If the entire two-man show has any connective tissue, it would be the lack of human representations in the artwork and the proliferation of animals in their place. Like Cantwell, Sale prefers non-people to tell his stories, and for Sale, this is the Year of the Dog--the wee, very lost and lonely dog. Small paraffin, ceramic, and plastic pups are the central characters in Sales' small dioramas, which line the walls on bleached wood pedestals. Sale has worked with toy and model animals and chunks of rocks for several years, and, always a master of allegory and puns, his visions are getting darker, sadder, more desperate.

At first glance, the works are fairly humorous, with such titles as "In Japan Big Feet are Considered Funny" (this, for a black dog perched on one of Sales' sandy rocks; the dog teeters on fleshy human feet far too big for his reedy legs) and "Call Charter" (a fat pug sports thick, smeared clown makeup, and he looks miserable, as though he's about to hurl himself off his little mountain in anguish). It's enough to garner a smile, though it's likely to be a wan grin at best.

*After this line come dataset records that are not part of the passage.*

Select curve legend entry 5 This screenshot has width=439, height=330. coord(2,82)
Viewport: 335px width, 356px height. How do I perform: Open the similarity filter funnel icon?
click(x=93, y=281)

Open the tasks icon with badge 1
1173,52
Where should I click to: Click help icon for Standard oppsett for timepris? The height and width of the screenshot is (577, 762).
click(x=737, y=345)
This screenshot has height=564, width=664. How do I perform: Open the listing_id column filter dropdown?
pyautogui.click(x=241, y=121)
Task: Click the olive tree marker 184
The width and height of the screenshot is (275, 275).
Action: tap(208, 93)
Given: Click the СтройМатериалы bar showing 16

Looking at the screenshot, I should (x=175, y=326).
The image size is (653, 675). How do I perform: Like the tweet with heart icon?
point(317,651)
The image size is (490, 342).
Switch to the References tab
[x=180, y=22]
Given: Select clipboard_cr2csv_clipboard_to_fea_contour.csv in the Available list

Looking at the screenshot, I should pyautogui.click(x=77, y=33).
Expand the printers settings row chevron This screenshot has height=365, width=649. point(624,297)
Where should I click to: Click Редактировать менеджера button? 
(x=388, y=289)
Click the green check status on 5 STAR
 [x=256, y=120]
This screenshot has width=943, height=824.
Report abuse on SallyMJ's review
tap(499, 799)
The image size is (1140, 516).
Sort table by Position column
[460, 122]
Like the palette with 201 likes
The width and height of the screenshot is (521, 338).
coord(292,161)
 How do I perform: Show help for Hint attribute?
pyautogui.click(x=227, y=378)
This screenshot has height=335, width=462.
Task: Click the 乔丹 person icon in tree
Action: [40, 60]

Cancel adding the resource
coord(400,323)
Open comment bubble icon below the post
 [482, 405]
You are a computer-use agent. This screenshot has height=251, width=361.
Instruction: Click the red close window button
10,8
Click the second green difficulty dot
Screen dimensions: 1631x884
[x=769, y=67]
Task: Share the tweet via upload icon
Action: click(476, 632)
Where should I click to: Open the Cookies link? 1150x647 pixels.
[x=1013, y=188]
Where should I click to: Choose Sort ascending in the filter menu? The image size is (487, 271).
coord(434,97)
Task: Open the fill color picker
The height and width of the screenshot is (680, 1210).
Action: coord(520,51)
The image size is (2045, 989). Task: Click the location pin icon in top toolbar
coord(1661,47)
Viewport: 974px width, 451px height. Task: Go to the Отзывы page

Occasionally a non-dog enters the scene. In "Deliverance"--and you almost need a magnifying glass to catch the details of this fist-sized drama--two bears in a river canyon study an abandoned kayak. One bear is in the water, on his hind legs, his paws on the side of the boat as he gazes into its mysterious emptiness. The other bear looks on from the cliff wall. There's an astonishing sense of loss here--for the bears, and for the previous owners of the kayak. Obviously, the horrors of the film and book come to mind, but what's happening here transcends that, and much of the work's power is in its understatement: its size, its silence, its surface cuteness.

"Ancient Mariner"--again, a dog and another boat--is no less morose. On a platform of violent-blue molded waves, a big German Shepherd mutt stands alert in a gutted, burned-out canoe. The boards are cracked, the oars are broken, the dog is covered in soot. He and his useless paws won't do much to help him out of this bind: The boat is doomed to sink, and he with it. Only, it looks as though the dog may be the cause of the damage. His mouth is tense and shredded, his eyes desperate, as though he's just taking a break from proceeding with the boat's destruction.

Sale finds his animals here and there: flea markets, garage sales, toy stores, Internet catalogues. Hundreds of them sit in his home studio, waiting to be cast in a scene. According to Sale, the lone rocks and boats and the even more solitary animals represent a total isolation, a bleak moment that's bound to grow even more hopeless. He places them accordingly, paints them and glues them and morphs them to his needs, and while the mini-toy affect is disarming, his success in evoking alienation rubs a deeper nerve. No matter how roly-poly and charming the two penguins in "(R)evolutionary Event," the fallout is clear. The one lying on his back on the ground, behind the black Volkswagen, has either been hit by the car or fallen out of it. The penguin behind the wheel looks on, somewhat apathetically. Only Sale knows what happens next.